The pro forma adjustment to record the effect of deferred taxes and other tax adjustments was computed as follows:

     
(IN MILLIONS)    
Estimated fair value of identifiable intangible assets acquired   $ 51,000
Estimated fair value adjustment of inventory acquired 4,600
Estimated fair value adjustment of property, plant and equipment acquired 600
Estimated fair value adjustment of debt assumed     (327 )
Total estimated fair value adjustments of assets acquired and liabilities assumed   $ 55,873  
Deferred taxes associated with the estimated fair value adjustments of assets acquired and liabilities assumed, at 30%(i) $ 16,762
Estimated tax on Wyeth’s historical unremitted earnings(ii)     2,711  

Estimated adjustment to taxes

  $ 19,473  

Certain amounts may reflect rounding adjustments.

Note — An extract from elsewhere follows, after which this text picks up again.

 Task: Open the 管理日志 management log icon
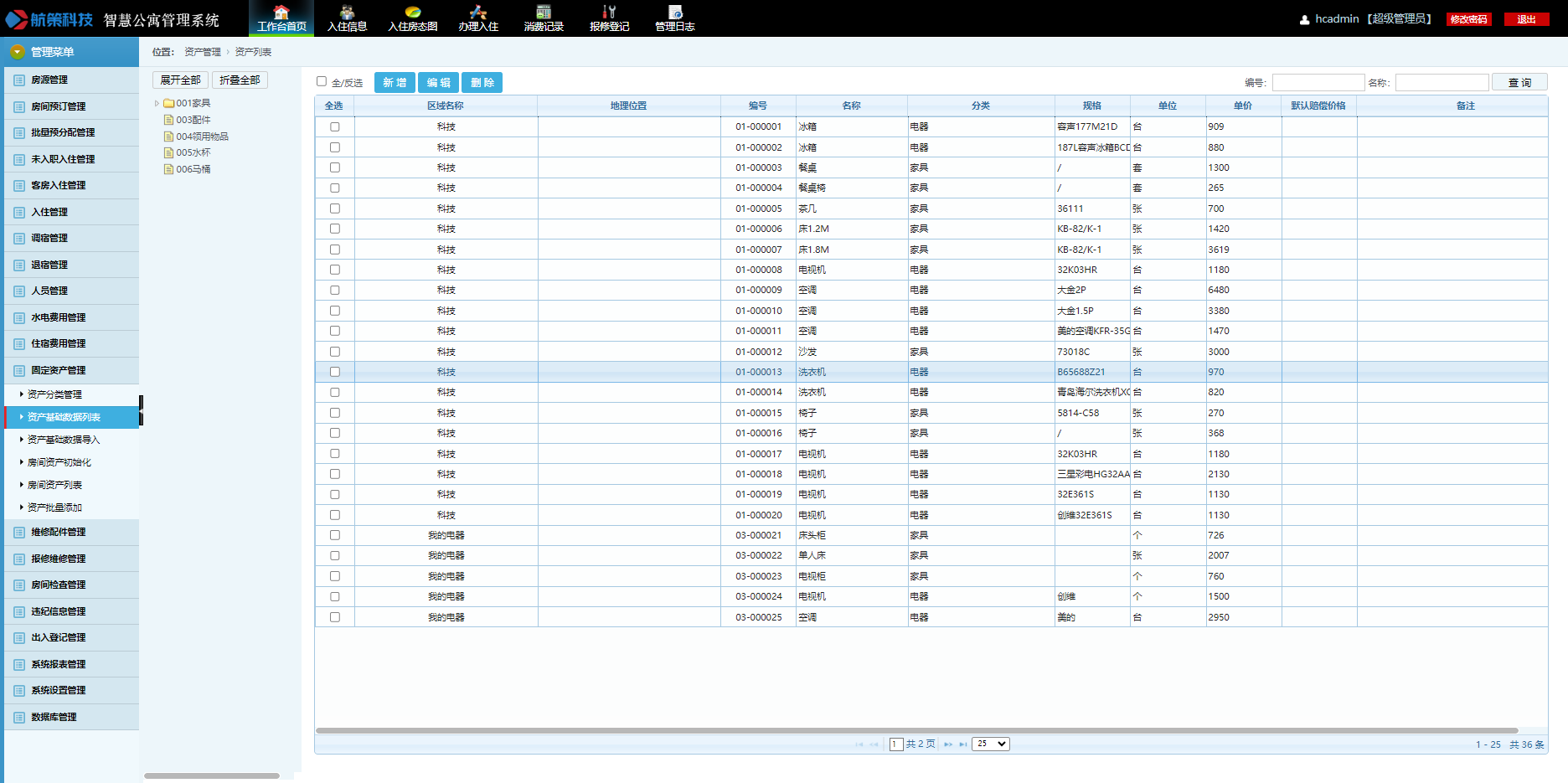[x=674, y=18]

(i) Represents an estimate of the weighted-average statutory tax rates in the various jurisdictions where the fair value adjustments may occur. Amount is included in the pro forma adjustments to “Deferred taxes” ($15,480 million), “Other current liabilities” ($1,380 million — see Note 6. Pro Forma Adjustments, item (n)) and “Other non-current assets, deferred taxes and deferred charges” ($98 million— see Note 6. Pro Forma Adjustments, item (l)).
 
(ii) As calculated by Wyeth and disclosed in Wyeth’s 2008 Annual Report on Form 10-K for the year ended December 31, 2008. Included in the pro forma adjustment to “Income taxes payable” ($1,831 million — see Note 6. Pro Forma Adjustments, item (m)) and “Deferred taxes” ($880 million).
(g) Goodwill is calculated as the difference between the acquisition date fair value of the consideration transferred and the values assigned to the assets acquired and liabilities assumed. Goodwill is not amortized.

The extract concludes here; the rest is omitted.